◆ **Requests**:
• 1. In the TiVo forum thread, what did TiVo support recommend to barrett14?
• 2. Carry on the forum thread about TiVo performance through an Xbox One, starting after its last sentence.

◆ **Text passage**:

[Start]

This is the first thread I've seen about this issue and thought it might just be me. 
In the 14 years (or so) of owning a TiVo this is the first time the performance has been so horrible that I actually dread FF'ing shows and using my TiVo. This certainly needs to be addressed!


----------



## barrett14 (Aug 21, 2013)

I am feeding through the Xbox one as well.


----------



## barrett14 (Aug 21, 2013)

I started a support chat with Tivo to make them aware of this problem, and of this thread. Here is a quote from the chat.



> Unfortunately the TiVo is not designed to be connected through an Xbox so we are unable to log issues with an unsupported setup. We can only recommend connecting the TiVo directly to see if there are the same issues. We can then start tracking the issue and see what exactly is going on.


----------



## philwojo (May 16, 2004)

Forgive my ignorance, but why do you even hook it up through an xbox one any way?

Phil


----------



## yamahacolorado (Oct 1, 2013)

I have the same issue with going through a XBOX One after the update. I going to bypass and see what happens. I will try a mini in It's place also.

We passthroug an Xbox one to use the TV integration. We can use the Xbox guide to control the tv, watch tv while playing a game etc.... Also it keeps from having to switch HDMI inputs.

[End]

◆ **Records**:

[Start]

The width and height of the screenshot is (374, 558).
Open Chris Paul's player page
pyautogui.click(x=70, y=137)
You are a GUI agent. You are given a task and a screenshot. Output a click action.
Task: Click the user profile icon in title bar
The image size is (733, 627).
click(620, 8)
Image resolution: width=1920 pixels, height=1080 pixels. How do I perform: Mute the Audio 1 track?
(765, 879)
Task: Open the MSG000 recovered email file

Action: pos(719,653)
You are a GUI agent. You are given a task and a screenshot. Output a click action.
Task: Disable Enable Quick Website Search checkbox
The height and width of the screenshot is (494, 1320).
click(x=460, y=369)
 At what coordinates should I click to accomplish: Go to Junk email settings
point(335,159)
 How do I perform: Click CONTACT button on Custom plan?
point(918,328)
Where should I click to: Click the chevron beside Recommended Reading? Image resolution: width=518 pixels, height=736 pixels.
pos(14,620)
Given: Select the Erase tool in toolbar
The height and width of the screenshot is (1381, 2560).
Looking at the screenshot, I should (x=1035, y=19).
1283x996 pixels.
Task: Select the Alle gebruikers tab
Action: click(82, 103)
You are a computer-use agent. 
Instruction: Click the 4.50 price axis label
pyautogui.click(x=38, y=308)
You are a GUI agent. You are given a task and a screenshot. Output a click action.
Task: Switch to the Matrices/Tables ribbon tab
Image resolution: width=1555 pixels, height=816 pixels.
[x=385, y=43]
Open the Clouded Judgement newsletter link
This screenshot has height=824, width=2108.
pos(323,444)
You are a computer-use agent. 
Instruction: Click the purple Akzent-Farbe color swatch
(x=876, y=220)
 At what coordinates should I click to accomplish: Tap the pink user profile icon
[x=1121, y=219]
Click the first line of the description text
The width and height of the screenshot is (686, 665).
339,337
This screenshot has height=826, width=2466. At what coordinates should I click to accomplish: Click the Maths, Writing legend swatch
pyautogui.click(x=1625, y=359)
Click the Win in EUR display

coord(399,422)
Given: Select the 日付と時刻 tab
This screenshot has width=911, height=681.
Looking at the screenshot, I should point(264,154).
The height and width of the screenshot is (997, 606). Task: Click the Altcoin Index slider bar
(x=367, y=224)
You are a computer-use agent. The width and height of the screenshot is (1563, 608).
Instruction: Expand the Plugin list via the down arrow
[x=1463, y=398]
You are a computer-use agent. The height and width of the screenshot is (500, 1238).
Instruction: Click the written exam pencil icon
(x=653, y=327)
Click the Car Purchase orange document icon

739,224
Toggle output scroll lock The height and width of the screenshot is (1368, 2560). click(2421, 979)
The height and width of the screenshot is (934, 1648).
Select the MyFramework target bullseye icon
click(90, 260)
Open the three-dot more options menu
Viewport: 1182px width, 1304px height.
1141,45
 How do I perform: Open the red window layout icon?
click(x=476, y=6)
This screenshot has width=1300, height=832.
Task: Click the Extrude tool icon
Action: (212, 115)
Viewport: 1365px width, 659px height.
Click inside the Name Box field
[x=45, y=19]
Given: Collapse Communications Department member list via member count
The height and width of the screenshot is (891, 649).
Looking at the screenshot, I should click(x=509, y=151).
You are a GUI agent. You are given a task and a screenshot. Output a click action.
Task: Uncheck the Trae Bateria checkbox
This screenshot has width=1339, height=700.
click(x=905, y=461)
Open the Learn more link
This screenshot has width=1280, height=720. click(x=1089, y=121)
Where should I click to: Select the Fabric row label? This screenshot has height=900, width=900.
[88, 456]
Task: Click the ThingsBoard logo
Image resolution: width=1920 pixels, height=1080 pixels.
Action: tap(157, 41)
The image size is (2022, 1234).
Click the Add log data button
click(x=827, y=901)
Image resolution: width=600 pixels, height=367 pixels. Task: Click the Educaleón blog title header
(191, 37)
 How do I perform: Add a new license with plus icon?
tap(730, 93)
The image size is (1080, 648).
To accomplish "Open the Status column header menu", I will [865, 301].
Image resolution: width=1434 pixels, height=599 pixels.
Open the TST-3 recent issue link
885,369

[End]

◆ **Answer set**:
• 1. Connect the TiVo directly, not through an Xbox, to see whether the same issues occur.

• 2.
----------



## sjam613 (Jul 1, 2001)

The Mini I have is having no issues only the Roamio going through the Xbox for me.


----------



## sjam613 (Jul 1, 2001)

Sorry to add but the Mini was updated a few months ago where the Roamio was within the last week.


----------



## jcole66 (Sep 15, 2003)

barrett14 said:


> I started a support chat with Tivo to make them aware of this problem, and of this thread. Here is a quote from the chat.


While I understand TiVo's stance that going thru Xbox One is an 'unsupported setup', this configuration has worked perfectly for me for over 3 years since getting the Xbox One. I've NEVER had any issues like this before. It only started upon the latest TiVo software update. Lets hope TiVo can figure it out and correct it.


----------



## Seeg (Apr 9, 2010)

Same issues for me running through Xbox. Worked fine before update.


----------



## ck2875 (Dec 9, 2015)

Also running through the Xbox One. 

Turning off Dolby Audio on the TiVo fixed the fast forwarding issues for me. 

I'm still having a cubic ton of issues with the TiVo not waking up properly.


----------



## sjam613 (Jul 1, 2001)

Hmmm just taking a stab but if turning off Dolby did it maybe there is a bug with a sound conflict with Xbox.


----------



## sjam613 (Jul 1, 2001)

I just did the Dolby thing and am no longer having the issue.


----------



## gigaguy (Aug 30, 2013)

Sluggish FF here too but I had just hooked up my new Roamio Pro that week so I thought it could be the Tivo itself. It was also having major tuning drops and lags so TWC talked me into thinking I needed a new cablecard so they are sending that out. It seems better now but I haven't used it enough to fully test. Too many variables at once, new Tivo, new sw update and channel tuning issues all at once. I didn't think an update could effect playback or channels tuning...


----------



## wolfskinbjc (Apr 17, 2010)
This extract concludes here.